What happened to Amazon yesterday?

Yesterday was an interesting day for many (I mean many) sites around the world which rely on Amazon servers.

Amazon EC2 (Elastic Compute Cloud), an amazing implementation of Cloud Computing had a major network failure yesterday that triggered a re-mirror of all the Elastic Block Storage (EBS) volumes in the North Virginia data centre.

This re-mirror combined with a large number of customers trying to fire up new instances to recover from the network failure caused Amazon to hit a storage capacity problem.

 

image
Basically they didn’t have enough disk space to support the re-mirror and as the thousands upon thousands of customers they have tried to fire up new replacement images the problem compounded.

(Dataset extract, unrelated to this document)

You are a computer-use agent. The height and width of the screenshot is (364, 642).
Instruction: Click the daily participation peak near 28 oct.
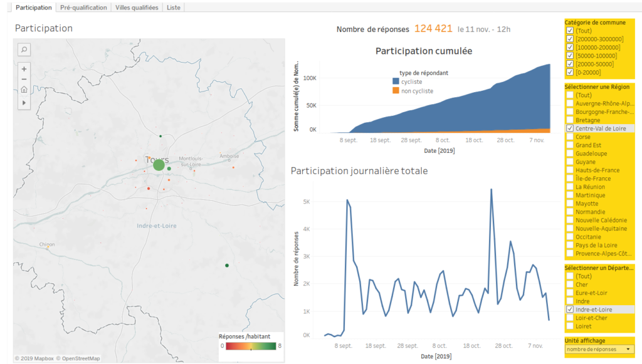tap(491, 190)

Amazon is still experiencing these issues and is updating the current status at http://status.aws.amazon.com/rss/EC2.rss and http://status.aws.amazon.com/

Many big sites and their services are still down. Some of them are –

About.me

Quora.com

Reddit.com

StarNews.in

RepositoryHosting.com

Foursquare.com

HootSuite.com

See http://ec2disabled.com for the complete list.

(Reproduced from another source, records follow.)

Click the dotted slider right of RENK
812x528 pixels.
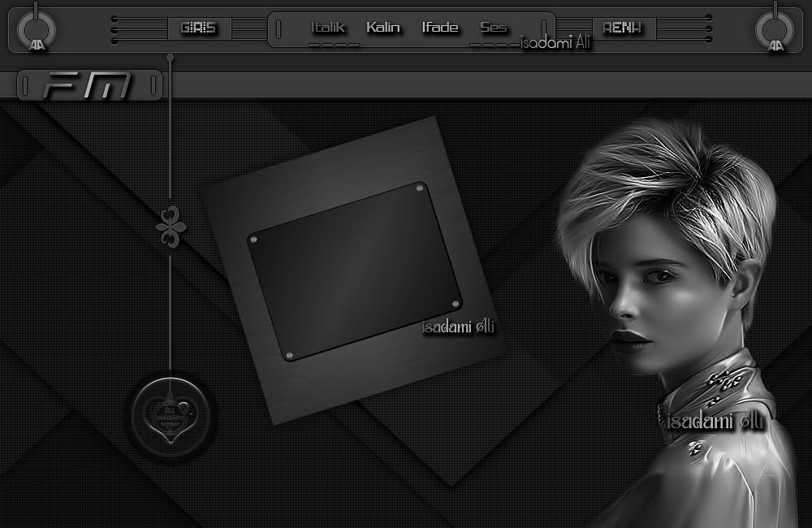684,28

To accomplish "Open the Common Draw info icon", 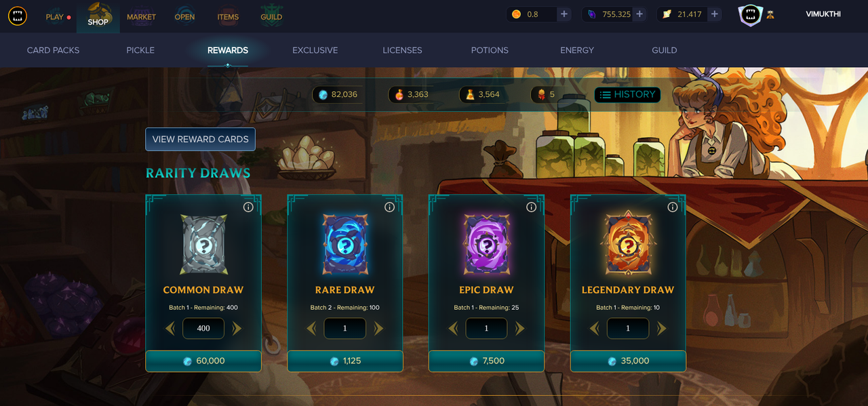I will tap(248, 207).
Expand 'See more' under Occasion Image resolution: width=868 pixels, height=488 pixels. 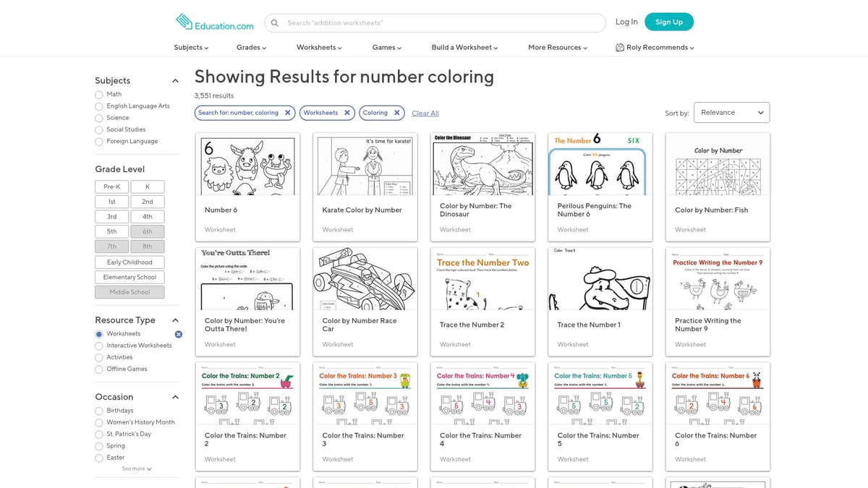pos(135,468)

What companies can try in these scenarios?

  1. They should have strict disaster recovery process which can make the system up in not less than 30 minutes
  2. They should try out the actual worst scenarios from their so called hourly (or minutely!) backups and thorough recovery process
  3. As soon as Amazon admitted that they had severe performance issues in the status page, you should start out disaster recovery process, in this case, move everything to a new availability zone to have everything up and running with full data integrity

Do you really believe that Amazon running out of disk space? But those are the details that Amazon published as of now. We may have to wait for full post mortem report.